Items listed in a dataset:
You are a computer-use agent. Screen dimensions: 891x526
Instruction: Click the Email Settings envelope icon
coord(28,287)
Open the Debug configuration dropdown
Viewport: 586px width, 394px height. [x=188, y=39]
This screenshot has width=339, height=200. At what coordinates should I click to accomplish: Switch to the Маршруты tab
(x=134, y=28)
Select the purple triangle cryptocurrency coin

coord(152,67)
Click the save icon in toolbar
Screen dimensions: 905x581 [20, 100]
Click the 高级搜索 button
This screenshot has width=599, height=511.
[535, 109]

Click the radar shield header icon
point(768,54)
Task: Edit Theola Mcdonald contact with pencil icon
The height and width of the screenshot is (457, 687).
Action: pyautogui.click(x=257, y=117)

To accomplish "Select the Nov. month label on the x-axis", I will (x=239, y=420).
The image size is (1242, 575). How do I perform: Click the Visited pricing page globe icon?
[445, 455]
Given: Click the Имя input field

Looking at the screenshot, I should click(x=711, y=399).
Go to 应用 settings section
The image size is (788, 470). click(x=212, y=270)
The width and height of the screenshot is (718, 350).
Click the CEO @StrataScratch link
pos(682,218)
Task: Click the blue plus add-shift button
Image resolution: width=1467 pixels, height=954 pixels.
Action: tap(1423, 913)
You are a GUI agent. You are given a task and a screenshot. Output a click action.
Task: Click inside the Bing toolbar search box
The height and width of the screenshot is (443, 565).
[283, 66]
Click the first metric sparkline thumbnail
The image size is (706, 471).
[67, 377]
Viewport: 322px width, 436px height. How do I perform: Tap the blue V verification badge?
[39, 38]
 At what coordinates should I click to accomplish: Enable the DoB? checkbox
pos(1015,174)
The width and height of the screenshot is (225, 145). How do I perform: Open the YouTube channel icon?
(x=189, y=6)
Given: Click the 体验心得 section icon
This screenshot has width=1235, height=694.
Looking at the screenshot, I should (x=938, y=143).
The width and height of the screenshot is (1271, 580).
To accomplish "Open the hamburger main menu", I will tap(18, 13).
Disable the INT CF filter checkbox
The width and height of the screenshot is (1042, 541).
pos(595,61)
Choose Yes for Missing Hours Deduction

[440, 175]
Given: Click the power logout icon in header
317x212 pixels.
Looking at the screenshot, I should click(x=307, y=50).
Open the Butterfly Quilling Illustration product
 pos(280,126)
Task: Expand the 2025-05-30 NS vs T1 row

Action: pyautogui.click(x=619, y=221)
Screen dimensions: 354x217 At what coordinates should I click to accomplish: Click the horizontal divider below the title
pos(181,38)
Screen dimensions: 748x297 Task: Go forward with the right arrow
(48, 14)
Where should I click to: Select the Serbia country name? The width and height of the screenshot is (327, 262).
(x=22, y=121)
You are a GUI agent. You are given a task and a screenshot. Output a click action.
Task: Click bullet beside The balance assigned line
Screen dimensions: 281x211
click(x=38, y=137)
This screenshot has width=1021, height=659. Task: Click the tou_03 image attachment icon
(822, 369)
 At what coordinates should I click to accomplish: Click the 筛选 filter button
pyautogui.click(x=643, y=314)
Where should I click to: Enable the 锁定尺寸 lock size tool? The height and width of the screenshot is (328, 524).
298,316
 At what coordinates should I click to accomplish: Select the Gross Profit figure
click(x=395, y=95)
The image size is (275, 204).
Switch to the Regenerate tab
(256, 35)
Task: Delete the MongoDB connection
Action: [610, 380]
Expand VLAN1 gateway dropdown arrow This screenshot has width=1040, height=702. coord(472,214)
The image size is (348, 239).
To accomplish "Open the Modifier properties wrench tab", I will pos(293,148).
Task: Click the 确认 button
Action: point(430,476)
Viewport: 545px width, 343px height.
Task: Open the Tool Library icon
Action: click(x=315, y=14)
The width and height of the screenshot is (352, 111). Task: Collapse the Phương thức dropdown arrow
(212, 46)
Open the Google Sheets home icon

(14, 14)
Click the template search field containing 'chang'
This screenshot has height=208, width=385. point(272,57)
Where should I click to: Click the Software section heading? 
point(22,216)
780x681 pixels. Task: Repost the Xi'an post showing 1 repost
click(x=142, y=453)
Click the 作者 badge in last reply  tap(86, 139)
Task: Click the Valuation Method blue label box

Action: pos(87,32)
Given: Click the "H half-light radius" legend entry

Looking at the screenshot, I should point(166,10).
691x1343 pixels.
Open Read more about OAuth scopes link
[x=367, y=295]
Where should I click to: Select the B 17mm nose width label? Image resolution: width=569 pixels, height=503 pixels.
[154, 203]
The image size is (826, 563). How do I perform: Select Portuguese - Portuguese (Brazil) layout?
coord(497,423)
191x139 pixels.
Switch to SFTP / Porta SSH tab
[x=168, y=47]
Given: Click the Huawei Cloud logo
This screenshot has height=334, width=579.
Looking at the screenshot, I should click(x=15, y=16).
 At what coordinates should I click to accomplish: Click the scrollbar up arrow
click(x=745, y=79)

» **What is required**:
Please retype, exactly as written, every line from the line containing "Where should I click to: Click" through the last line of the records above, including both of those lines, and nothing else.

» **Task response**:
Where should I click to: Click the Software section heading? 
point(22,216)
780x681 pixels. Task: Repost the Xi'an post showing 1 repost
click(x=142, y=453)
Click the 作者 badge in last reply  tap(86, 139)
Task: Click the Valuation Method blue label box

Action: pos(87,32)
Given: Click the "H half-light radius" legend entry

Looking at the screenshot, I should point(166,10).
691x1343 pixels.
Open Read more about OAuth scopes link
[x=367, y=295]
Where should I click to: Select the B 17mm nose width label? Image resolution: width=569 pixels, height=503 pixels.
[154, 203]
The image size is (826, 563). How do I perform: Select Portuguese - Portuguese (Brazil) layout?
coord(497,423)
191x139 pixels.
Switch to SFTP / Porta SSH tab
[x=168, y=47]
Given: Click the Huawei Cloud logo
This screenshot has height=334, width=579.
Looking at the screenshot, I should click(x=15, y=16).
 At what coordinates should I click to accomplish: Click the scrollbar up arrow
click(x=745, y=79)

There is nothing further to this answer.